= PROBLEM DESCRIPTION =
What is wanted is every line below from the one with "Where should I click to: Click Google" up to and including the one with "The image size is (1080, 668).", retyped exactly, pictures excluded, nothing else.

(Stored data entries)
__________

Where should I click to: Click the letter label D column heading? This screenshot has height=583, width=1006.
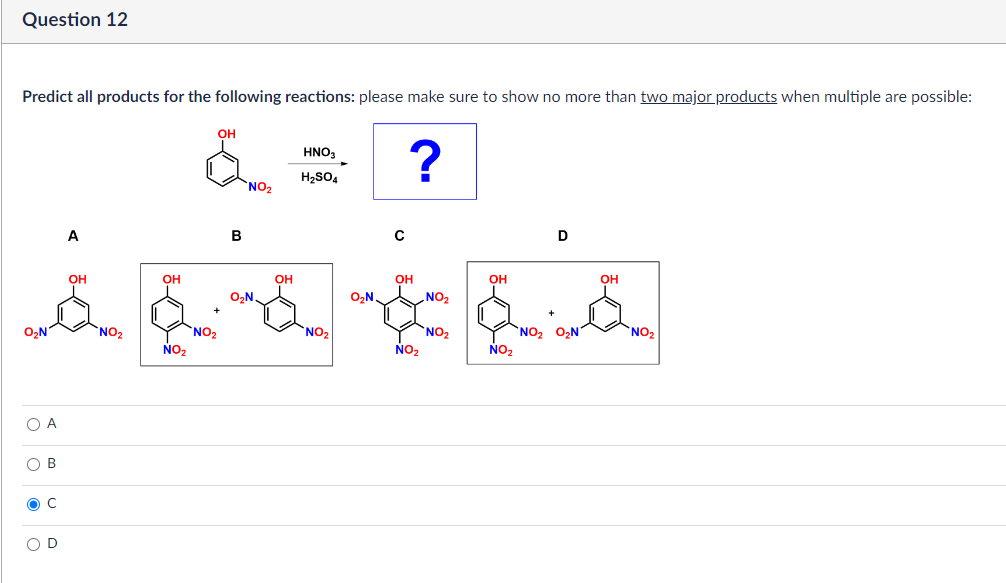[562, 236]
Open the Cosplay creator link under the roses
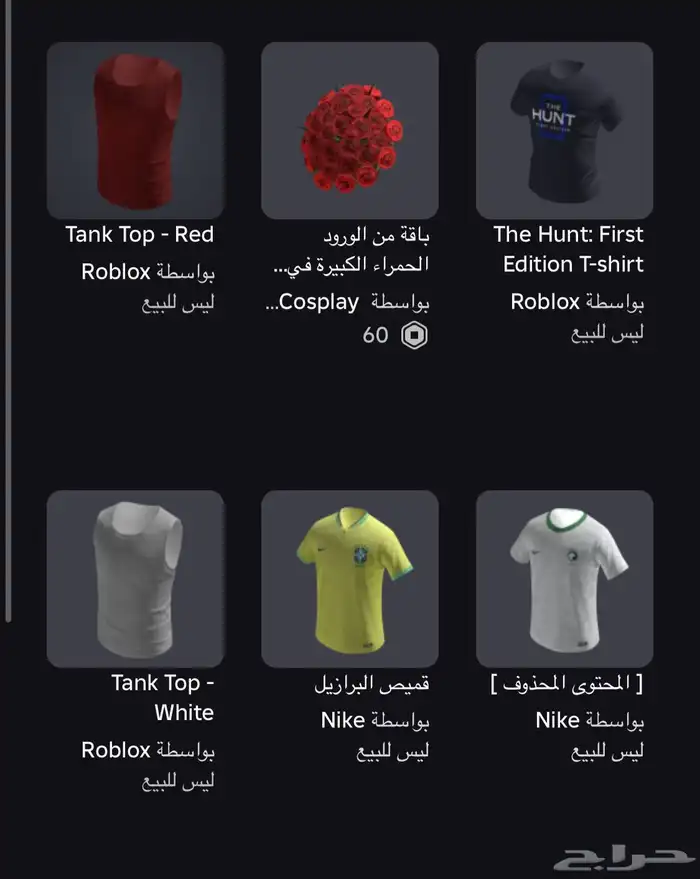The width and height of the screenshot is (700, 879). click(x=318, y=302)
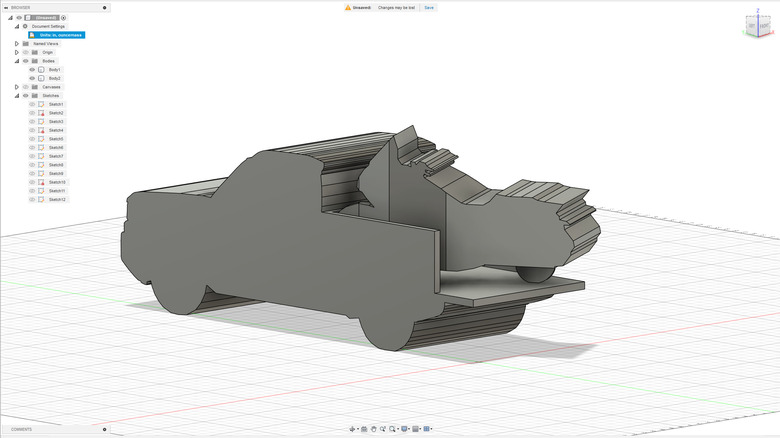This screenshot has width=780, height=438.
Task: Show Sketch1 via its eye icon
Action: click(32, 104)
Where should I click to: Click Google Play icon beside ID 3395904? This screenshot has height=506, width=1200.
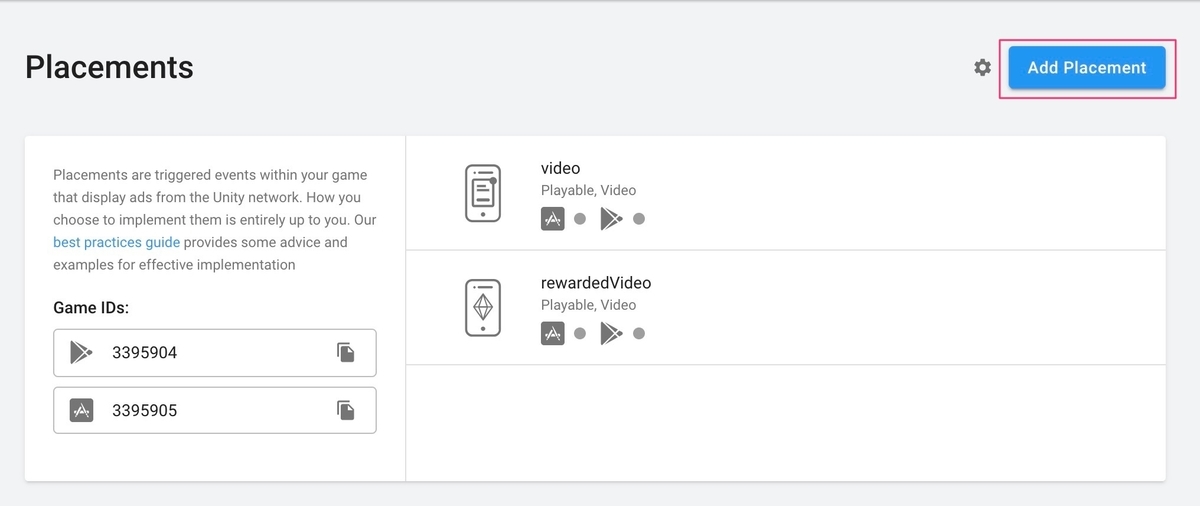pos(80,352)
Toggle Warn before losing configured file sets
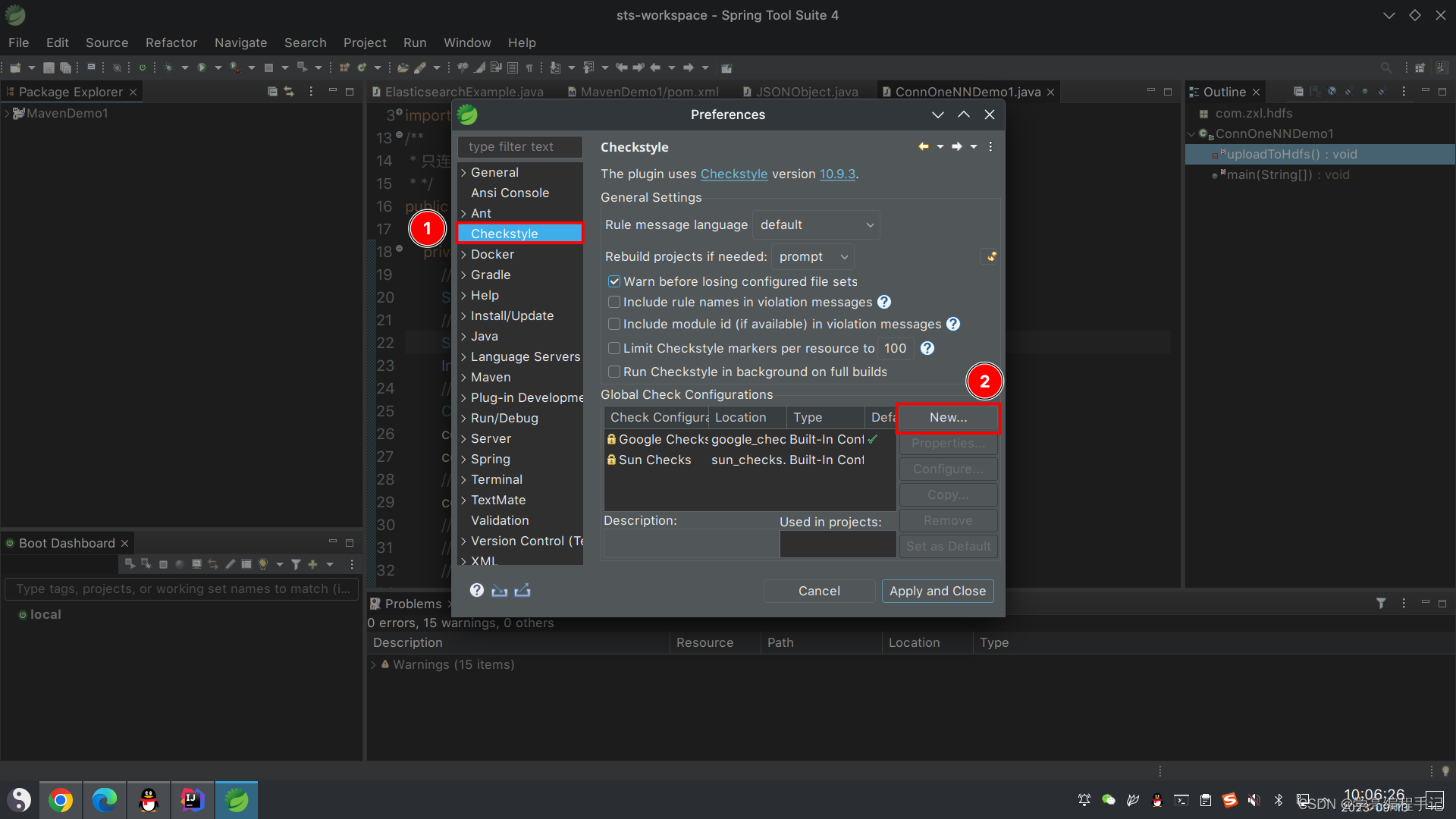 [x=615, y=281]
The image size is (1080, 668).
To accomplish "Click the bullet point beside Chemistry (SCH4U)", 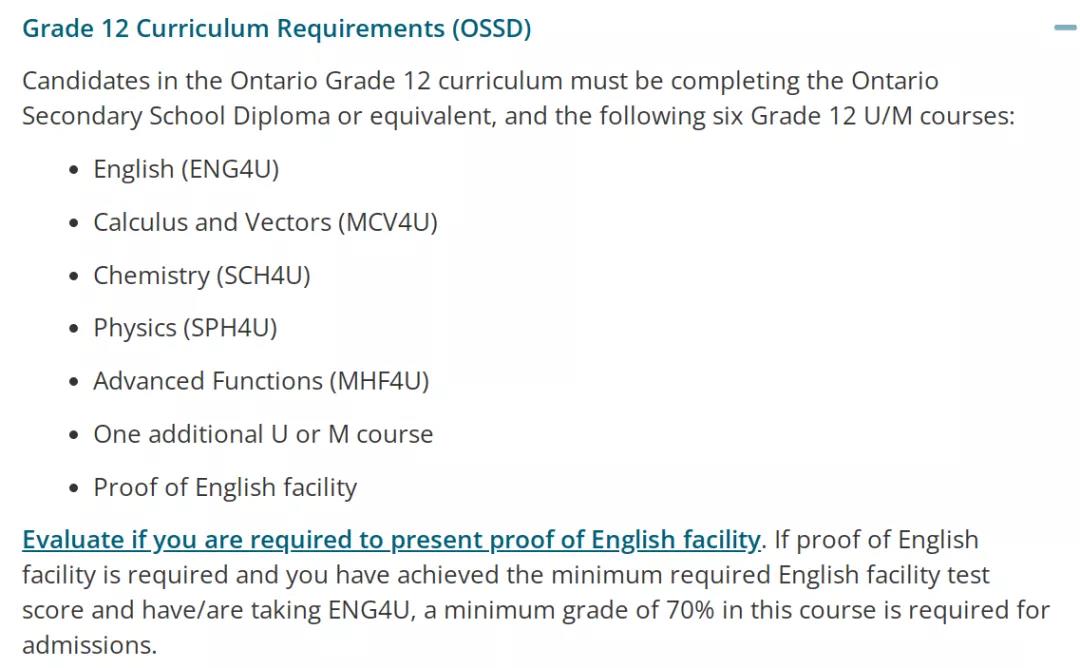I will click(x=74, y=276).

__________

= SOLUTION TO THIS TASK =
Where should I click to: Click Google Play icon beside ID 3395904? This screenshot has height=506, width=1200.
pos(80,352)
Toggle Warn before losing configured file sets
 [x=615, y=281]
The image size is (1080, 668).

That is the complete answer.